Task goal: Only the pictures stay out; every record is to be quoted exactly.

[Stored items]
Content starts

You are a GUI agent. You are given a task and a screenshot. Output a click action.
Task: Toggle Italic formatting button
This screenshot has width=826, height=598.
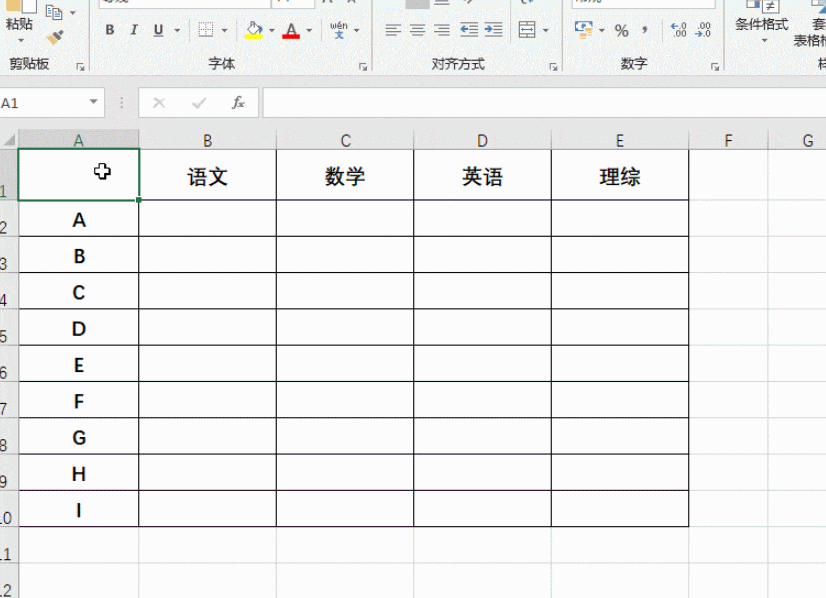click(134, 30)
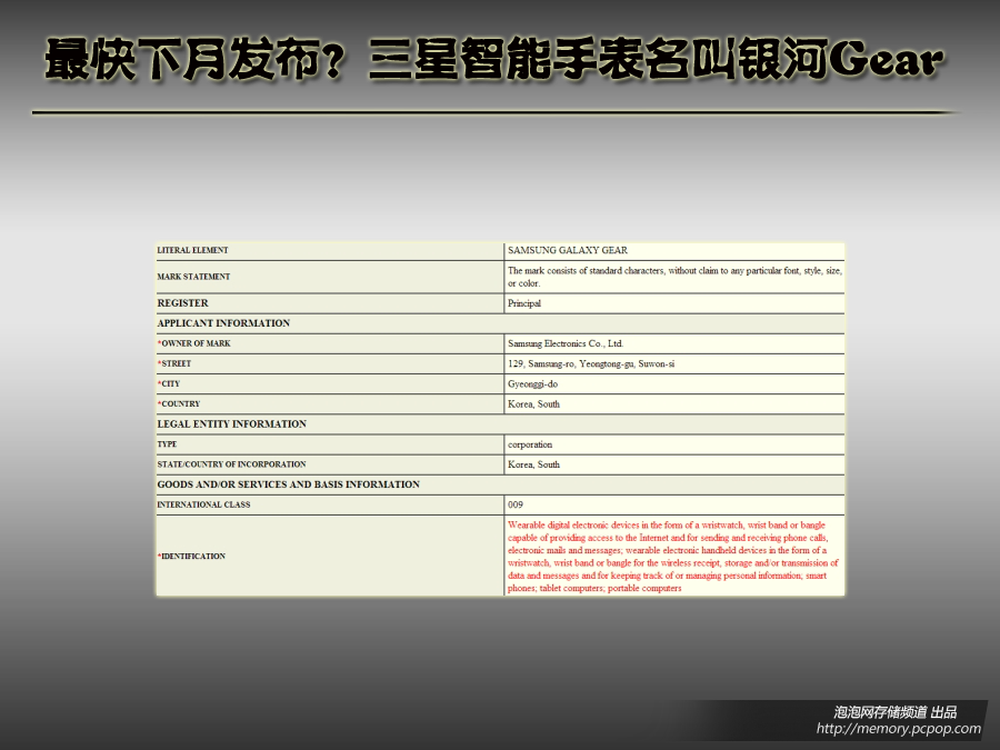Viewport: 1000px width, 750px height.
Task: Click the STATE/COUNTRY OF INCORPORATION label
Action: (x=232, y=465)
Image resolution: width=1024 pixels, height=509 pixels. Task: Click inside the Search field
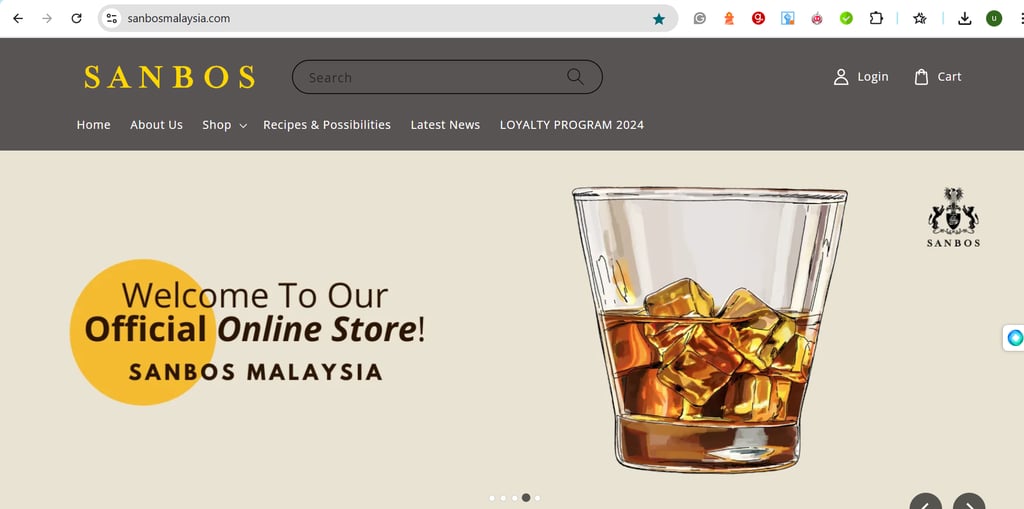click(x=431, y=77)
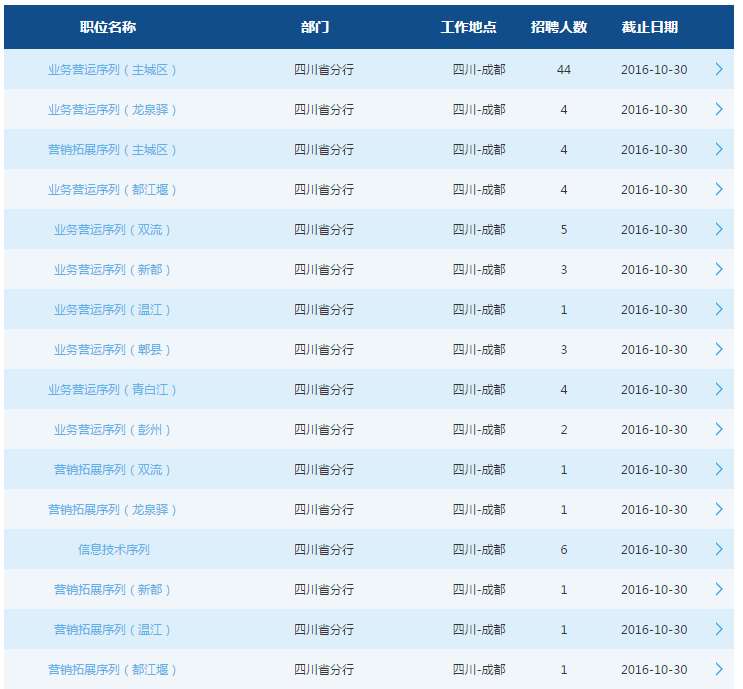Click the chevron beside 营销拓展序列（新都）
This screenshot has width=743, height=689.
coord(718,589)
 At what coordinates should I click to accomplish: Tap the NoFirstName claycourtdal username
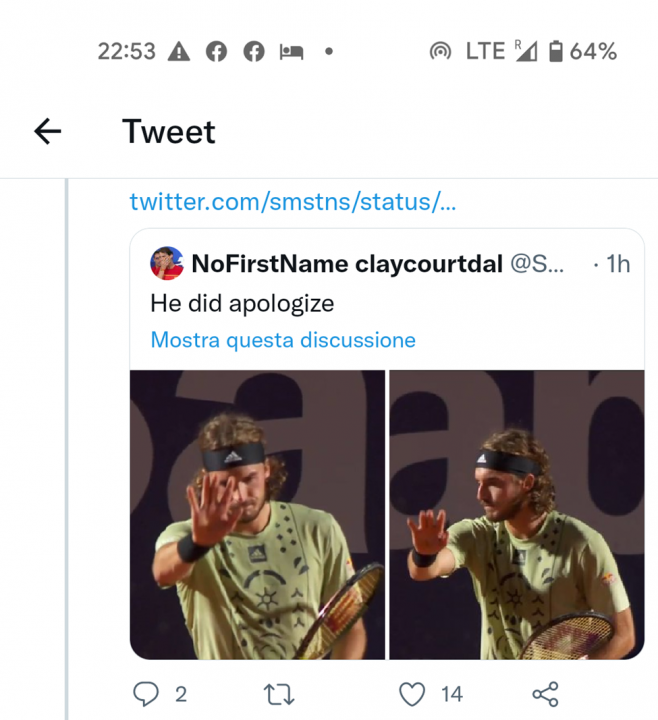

Content ends

Exercise output:
You are a GUI agent. You are given a task and a screenshot. Output a click action.
Task: Toggle Italic formatting button
This screenshot has width=826, height=598.
click(134, 30)
Viewport: 1000px width, 750px height.
Task: Click the STATE/COUNTRY OF INCORPORATION label
Action: (x=232, y=465)
Image resolution: width=1024 pixels, height=509 pixels. Task: Click inside the Search field
click(x=431, y=77)
Click the chevron beside 营销拓展序列（新都）
This screenshot has width=743, height=689.
coord(718,589)
 At what coordinates should I click to accomplish: Tap the NoFirstName claycourtdal username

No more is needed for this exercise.